### Problem to work on
In the rows below, copy word for word every line from the one holding "Task: Click the Other Platforms column header" to the one holding "Action: pyautogui.click(x=2169, y=82)", counting both of those lines. Leave out the pictures.

Records:
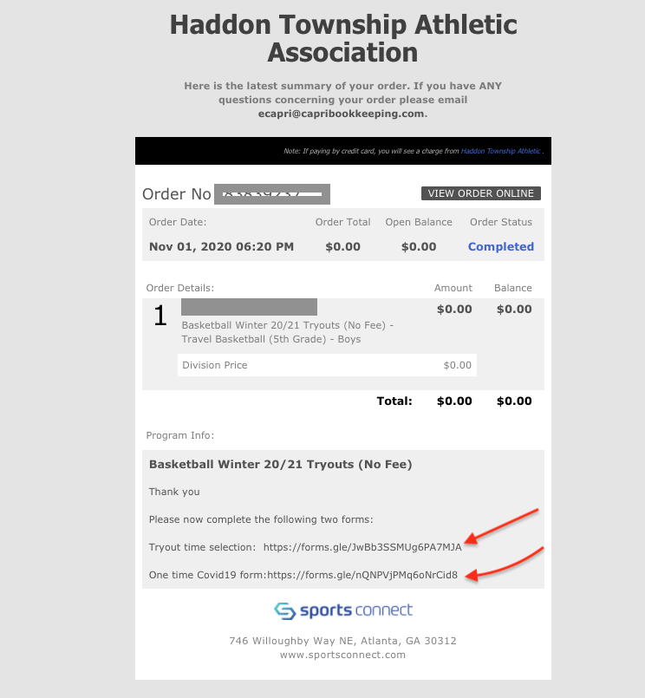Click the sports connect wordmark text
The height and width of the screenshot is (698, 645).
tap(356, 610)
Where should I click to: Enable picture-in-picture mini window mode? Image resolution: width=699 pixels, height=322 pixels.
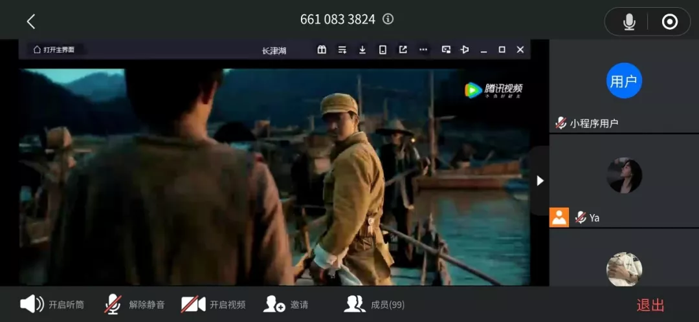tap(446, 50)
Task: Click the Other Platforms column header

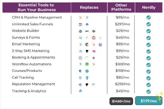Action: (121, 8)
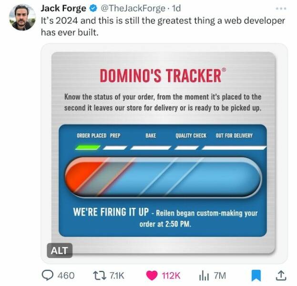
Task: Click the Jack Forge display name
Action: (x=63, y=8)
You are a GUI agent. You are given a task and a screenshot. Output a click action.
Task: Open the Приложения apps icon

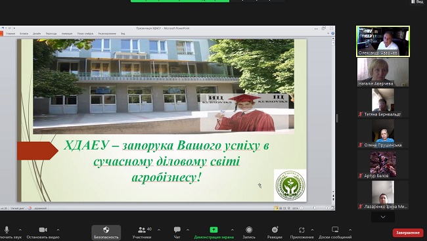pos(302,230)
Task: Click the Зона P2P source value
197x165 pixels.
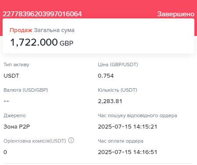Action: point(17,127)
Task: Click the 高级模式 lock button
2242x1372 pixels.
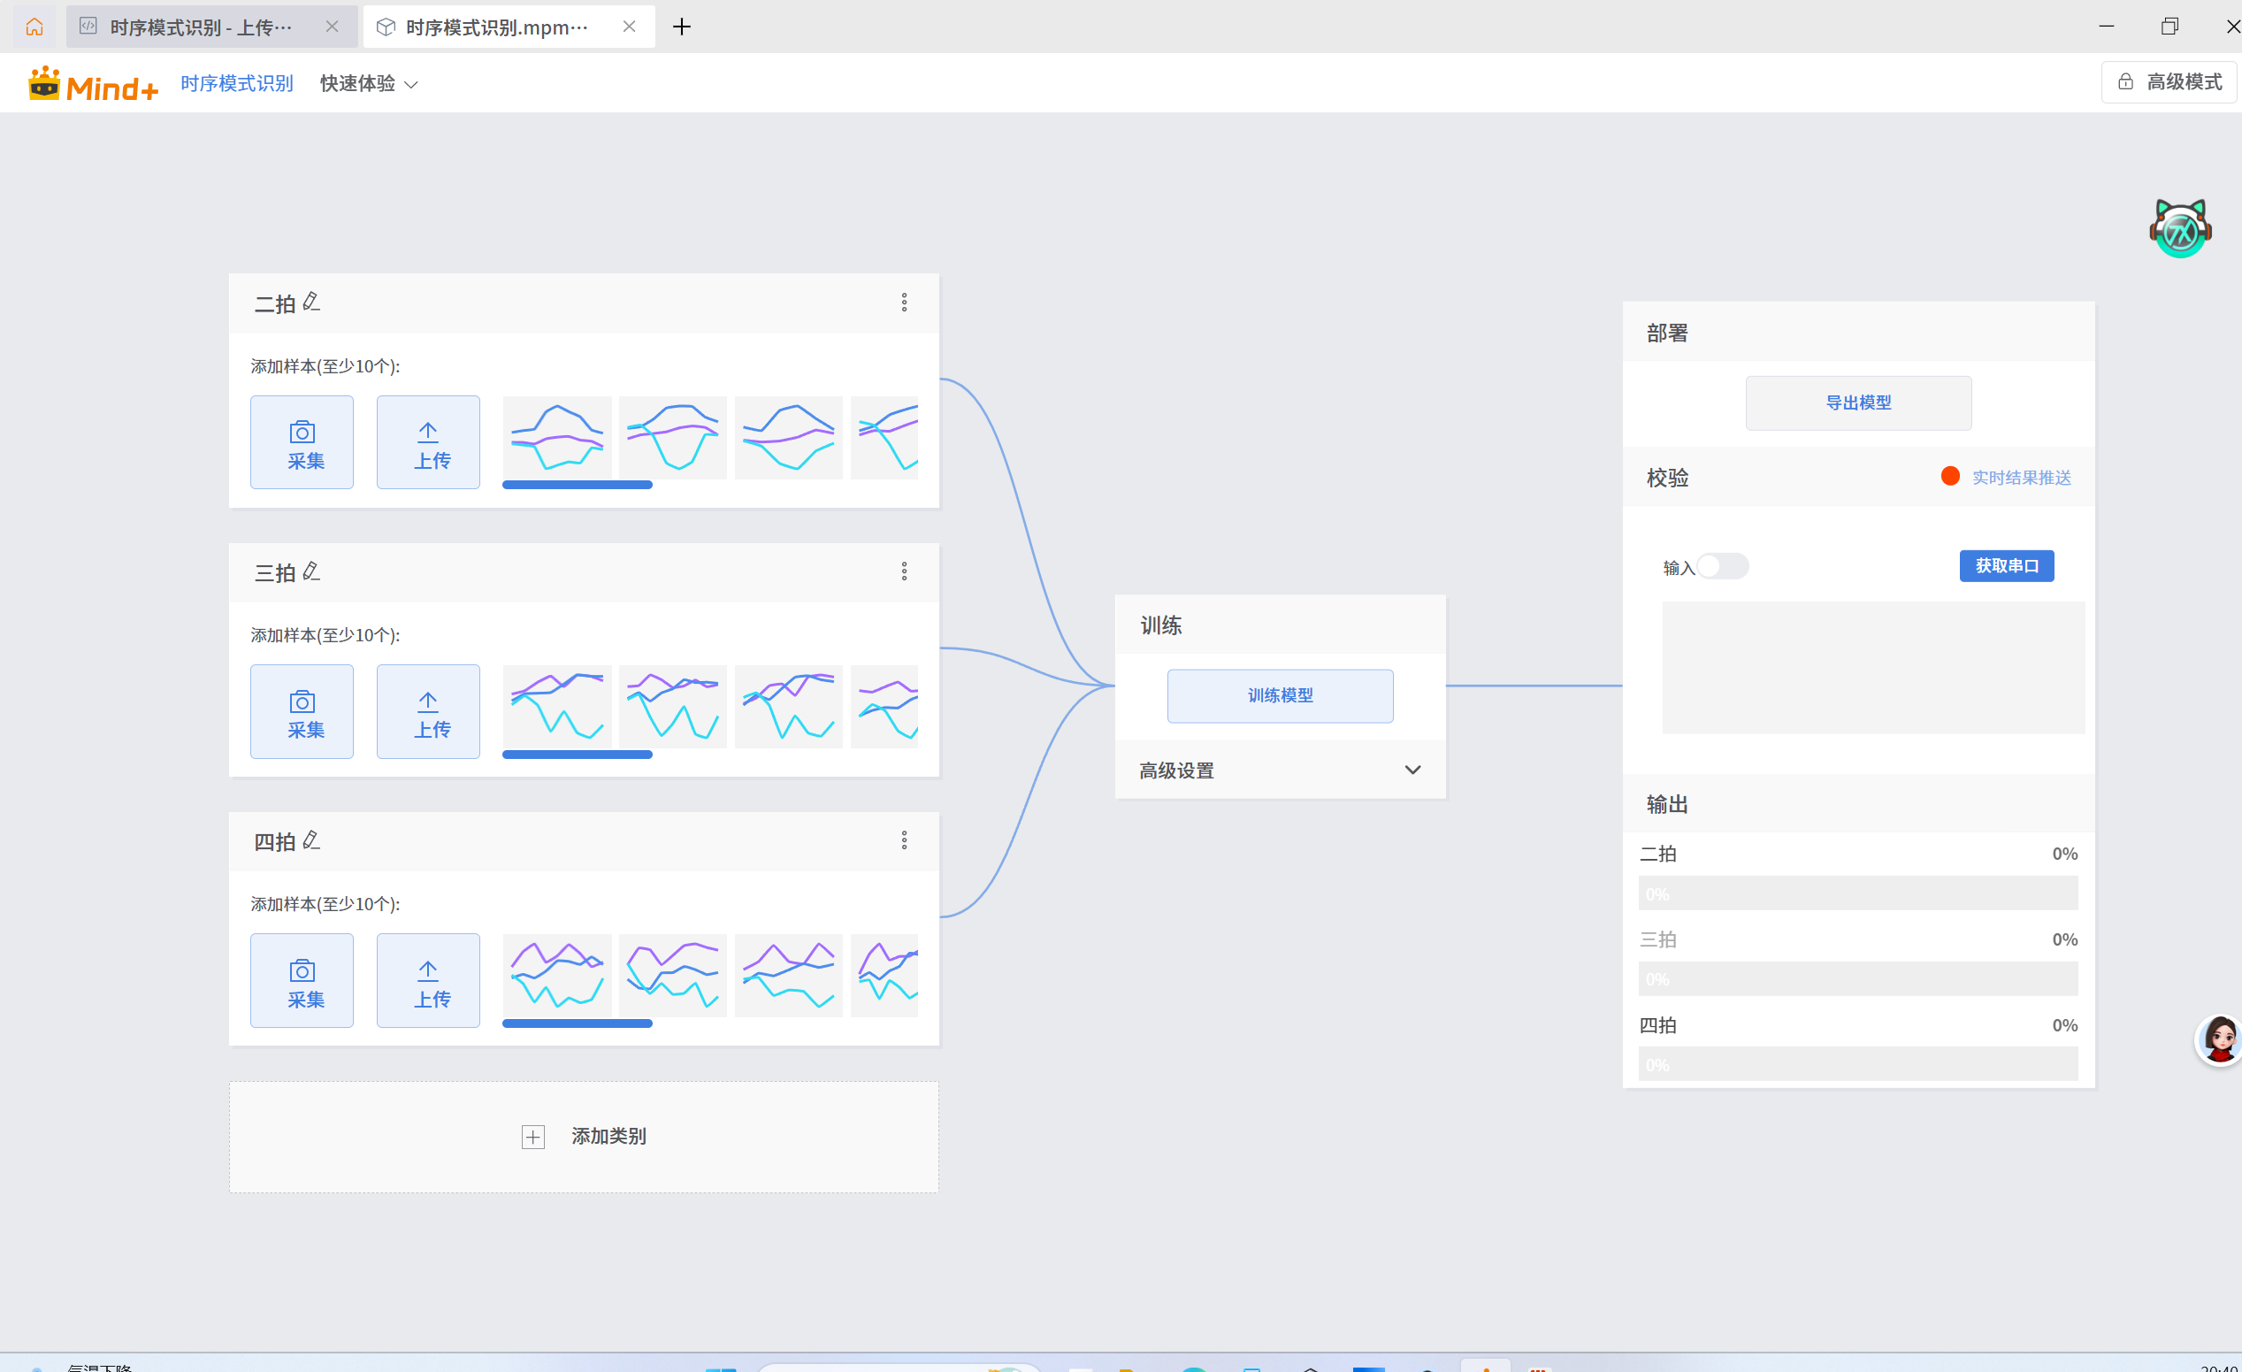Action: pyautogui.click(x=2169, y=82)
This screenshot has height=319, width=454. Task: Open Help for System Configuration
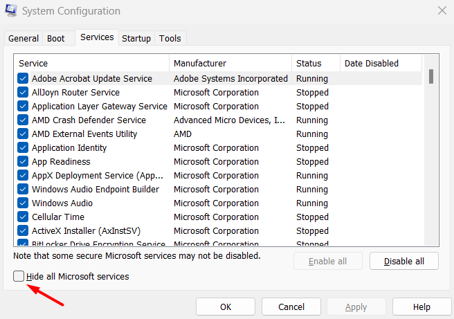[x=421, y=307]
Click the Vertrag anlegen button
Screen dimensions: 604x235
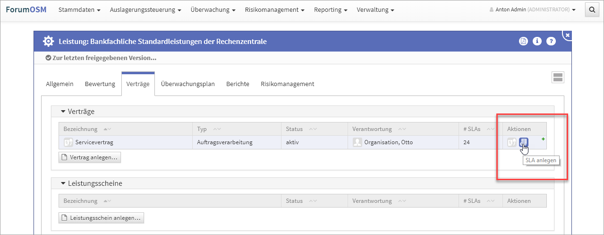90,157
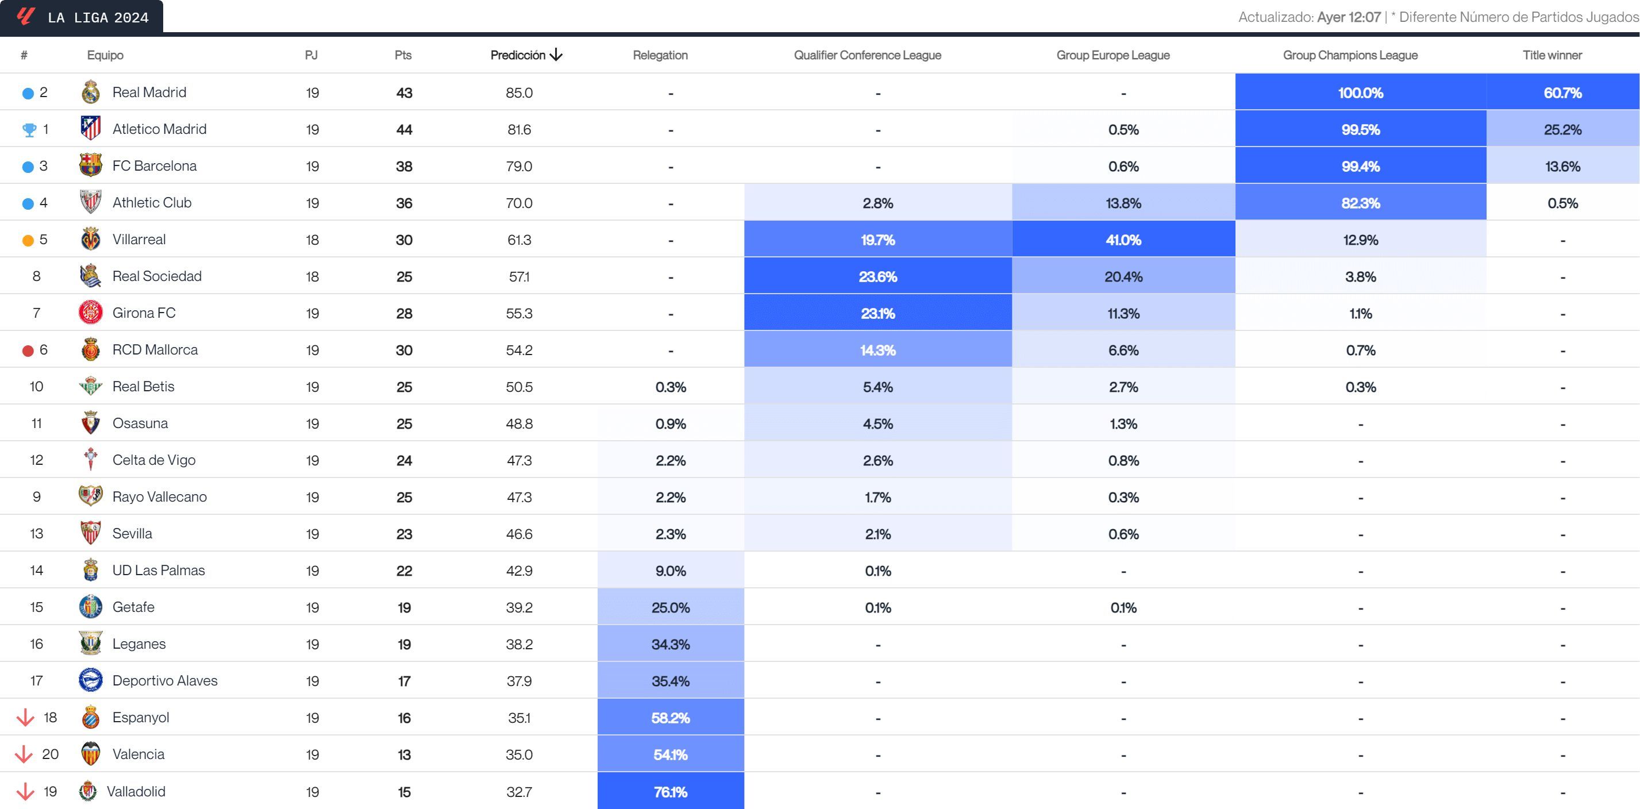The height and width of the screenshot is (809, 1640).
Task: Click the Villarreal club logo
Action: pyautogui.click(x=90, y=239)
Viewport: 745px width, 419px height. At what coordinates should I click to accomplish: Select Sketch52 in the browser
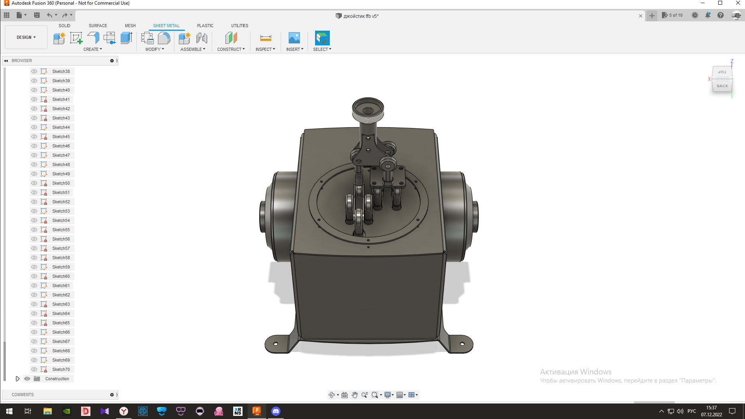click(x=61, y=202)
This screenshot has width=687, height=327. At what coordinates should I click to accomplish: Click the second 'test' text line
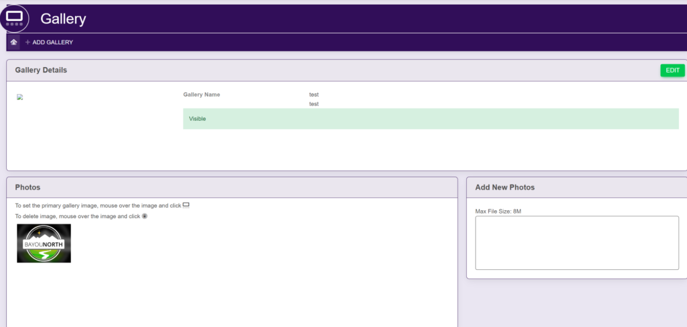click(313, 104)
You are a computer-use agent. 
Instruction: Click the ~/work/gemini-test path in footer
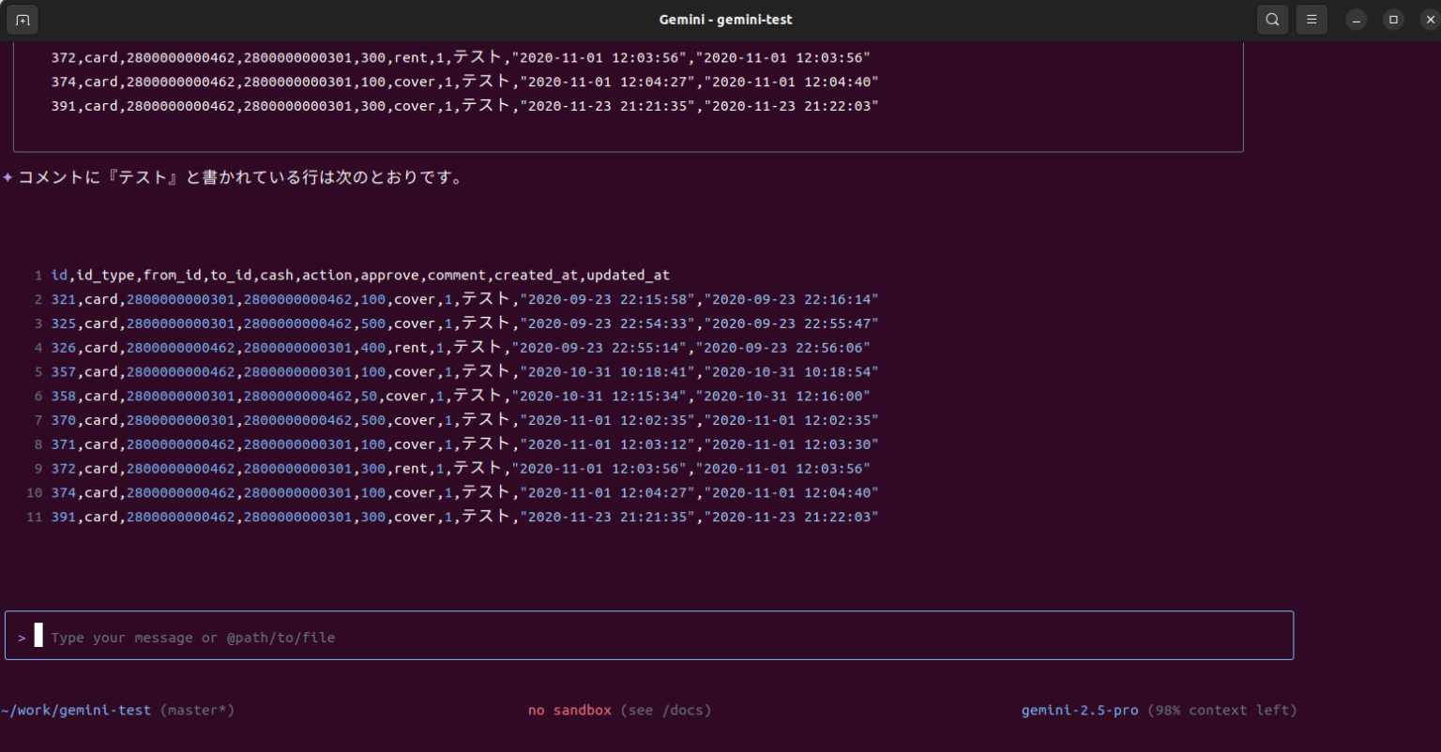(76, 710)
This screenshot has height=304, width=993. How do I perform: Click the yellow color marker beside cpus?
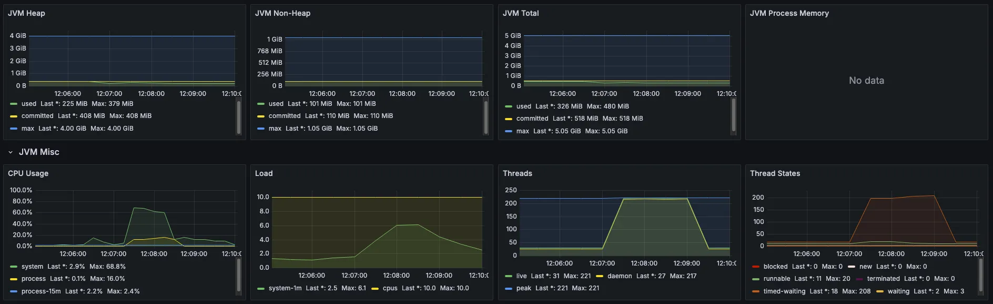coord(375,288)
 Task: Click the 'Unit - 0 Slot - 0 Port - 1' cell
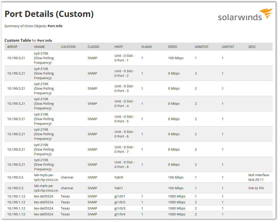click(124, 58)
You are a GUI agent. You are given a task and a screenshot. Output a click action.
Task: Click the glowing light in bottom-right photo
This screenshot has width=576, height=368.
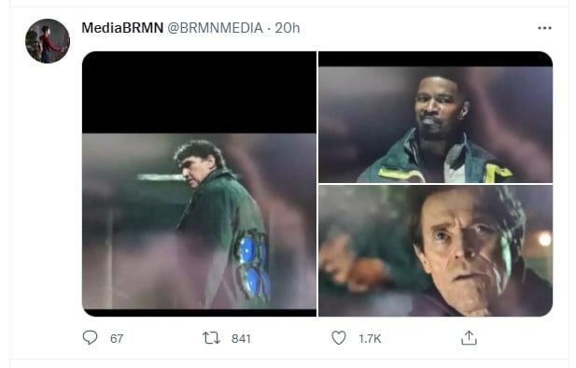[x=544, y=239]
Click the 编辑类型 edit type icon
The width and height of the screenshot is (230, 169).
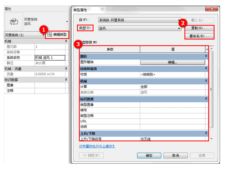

### Response to the task
Task: Click the Other Platforms column header

Action: (121, 8)
Task: Click the Jack Forge display name
Action: (x=63, y=8)
You are a GUI agent. You are given a task and a screenshot. Output a click action.
Task: Open the Приложения apps icon

pos(302,230)
Task: Click the Зона P2P source value
197x165 pixels.
Action: point(17,127)
Task: Click the 高级模式 lock button
2242x1372 pixels.
Action: pyautogui.click(x=2169, y=82)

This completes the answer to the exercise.